If a person spends a lot of time in the sun, whether for business or pleasure, he or she may be at risk developing melanoma. Self-skin inspection can be done by examining for new moles or keeping track of ones that have already appeared.

Asymmetrical Moles: The majority of healthy moles have rounded edges and symmetrical shapes. Melanoma can be detected by uneven margins on an asymmetrical mole.

Change in size or shape: If you've seen a mole on your body that didn't appear odd before but is now growing or changing shape, it's a sign that something is wrong. Normal moles do not change in size or form.

Large diameter (1/4"): Many moles have a diameter of 1/4 inches. Anything more than a quarter of an inch, or around the size of an average pinky fingernail, is regarded excessively enormous.

• A variety of colors: The majority of normal moles are of one color.
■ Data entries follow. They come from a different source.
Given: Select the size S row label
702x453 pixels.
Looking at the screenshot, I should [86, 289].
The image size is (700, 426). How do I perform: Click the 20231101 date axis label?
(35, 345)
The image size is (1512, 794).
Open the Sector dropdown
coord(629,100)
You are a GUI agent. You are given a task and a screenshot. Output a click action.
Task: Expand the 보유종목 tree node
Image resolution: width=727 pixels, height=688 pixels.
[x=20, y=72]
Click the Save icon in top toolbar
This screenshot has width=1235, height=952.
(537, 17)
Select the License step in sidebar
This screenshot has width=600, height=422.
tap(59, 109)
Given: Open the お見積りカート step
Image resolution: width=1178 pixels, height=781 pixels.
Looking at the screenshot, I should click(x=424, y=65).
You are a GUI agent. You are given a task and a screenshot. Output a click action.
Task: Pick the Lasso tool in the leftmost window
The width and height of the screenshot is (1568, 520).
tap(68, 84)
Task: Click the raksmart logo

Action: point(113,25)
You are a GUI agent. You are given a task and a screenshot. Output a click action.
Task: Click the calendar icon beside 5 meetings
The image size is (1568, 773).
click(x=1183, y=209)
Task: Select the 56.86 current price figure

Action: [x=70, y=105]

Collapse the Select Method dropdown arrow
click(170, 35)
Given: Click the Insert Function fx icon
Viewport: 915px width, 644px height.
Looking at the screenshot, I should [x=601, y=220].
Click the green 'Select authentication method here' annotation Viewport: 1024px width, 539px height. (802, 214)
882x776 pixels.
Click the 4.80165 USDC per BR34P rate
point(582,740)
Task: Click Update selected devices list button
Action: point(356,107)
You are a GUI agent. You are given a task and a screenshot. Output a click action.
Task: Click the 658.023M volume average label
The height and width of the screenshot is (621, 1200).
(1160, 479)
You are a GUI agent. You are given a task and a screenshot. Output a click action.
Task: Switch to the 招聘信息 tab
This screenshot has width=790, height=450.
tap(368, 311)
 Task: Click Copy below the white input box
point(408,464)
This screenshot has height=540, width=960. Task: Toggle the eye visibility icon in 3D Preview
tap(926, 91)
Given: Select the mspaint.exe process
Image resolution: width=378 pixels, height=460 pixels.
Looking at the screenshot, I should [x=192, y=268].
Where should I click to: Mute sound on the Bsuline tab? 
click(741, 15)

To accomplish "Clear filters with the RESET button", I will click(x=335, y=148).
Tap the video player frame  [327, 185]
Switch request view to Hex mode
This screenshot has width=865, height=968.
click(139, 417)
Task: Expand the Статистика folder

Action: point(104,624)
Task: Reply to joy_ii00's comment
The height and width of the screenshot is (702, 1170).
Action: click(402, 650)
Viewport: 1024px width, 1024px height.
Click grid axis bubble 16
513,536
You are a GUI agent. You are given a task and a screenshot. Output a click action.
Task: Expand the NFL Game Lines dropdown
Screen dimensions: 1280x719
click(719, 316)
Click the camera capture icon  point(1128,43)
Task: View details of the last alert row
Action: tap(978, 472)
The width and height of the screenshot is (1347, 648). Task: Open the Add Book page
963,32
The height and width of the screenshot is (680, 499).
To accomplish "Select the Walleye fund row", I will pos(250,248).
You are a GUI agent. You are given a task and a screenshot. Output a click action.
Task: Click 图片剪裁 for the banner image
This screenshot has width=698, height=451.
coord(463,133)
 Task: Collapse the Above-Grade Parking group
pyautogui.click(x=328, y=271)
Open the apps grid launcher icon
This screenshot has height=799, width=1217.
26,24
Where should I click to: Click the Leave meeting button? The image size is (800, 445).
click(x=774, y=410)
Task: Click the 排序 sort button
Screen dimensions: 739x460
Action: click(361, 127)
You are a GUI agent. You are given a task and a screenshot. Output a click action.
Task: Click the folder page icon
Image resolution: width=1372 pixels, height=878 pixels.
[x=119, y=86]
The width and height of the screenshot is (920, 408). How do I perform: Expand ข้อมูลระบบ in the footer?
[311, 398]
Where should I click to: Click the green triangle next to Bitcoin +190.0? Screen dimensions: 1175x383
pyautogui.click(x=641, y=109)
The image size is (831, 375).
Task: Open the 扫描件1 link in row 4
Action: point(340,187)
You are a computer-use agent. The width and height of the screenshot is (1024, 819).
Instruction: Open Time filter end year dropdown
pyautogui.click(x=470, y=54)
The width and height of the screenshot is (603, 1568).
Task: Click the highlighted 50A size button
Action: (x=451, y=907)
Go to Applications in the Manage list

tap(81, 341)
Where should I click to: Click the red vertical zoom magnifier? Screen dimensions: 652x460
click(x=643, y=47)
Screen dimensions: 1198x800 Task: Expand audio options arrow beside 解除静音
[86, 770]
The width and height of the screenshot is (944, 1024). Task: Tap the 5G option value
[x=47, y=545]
Melanoma is indicated by the presence of several colors in a mole.

It's crucial to remember that, if caught early enough, melanoma is nearly usually curable. Self-checks are quick and simple to perform, and they can help you save time, money, and, most importantly, your health.

Can melanoma be prevented?

Melanoma is the most dangerous type of skin cancer, and it can be fatal if not caught early. There are a number of ways to avoid it developing, some of which are more noticeable than others. Although there is no guaranteed way to prevent melanoma, some research show that over 905 cases can be avoided.

1. Inspect the skin

Every three months, make sure to check your skin from head to toe. Check the skin of your loved ones as well; certain hazardous spots can emerge in unexpected areas, such as the scalp, back, and ears.

2. Use a sunscreen with an SPF of at least 30.

To get the benefits of sun protection, you don't have to spend the day at the beach. Apply sunscreen to your face, neck, and hands, as well as any other regions of your body that are exposed. On any particular day, the strength of the sun's rays defines how you should shield yourself from the sun.

3. Stay away from tanning beds at all costs.

Even moderate tanning bed use, according to research, greatly increases the risk of developing melanoma.

4. Wear a hat and seek out the shade.

Protect yourself from UV radiation by wearing hats and cotton shirts that cover your shoulders, chest, and back. Remember to seek cover, especially between 11 a.m. and 4 p.m., when the sun is at its strongest.

5. Check your nails

While painted nails are appealing, you might benefit by examining your nails once a month and removing the lacquer from your fingers and toes. Lesions of skin cancer can develop both under the nails and on sun-exposed skin.

Melanoma has been on the increase for some years as a result of a number of reasons. There is more tanning, less awareness, and more sun exposure during vacations. The key to treating it is to catch it early. The earlier it is identified, the greater the number of treatment options accessible.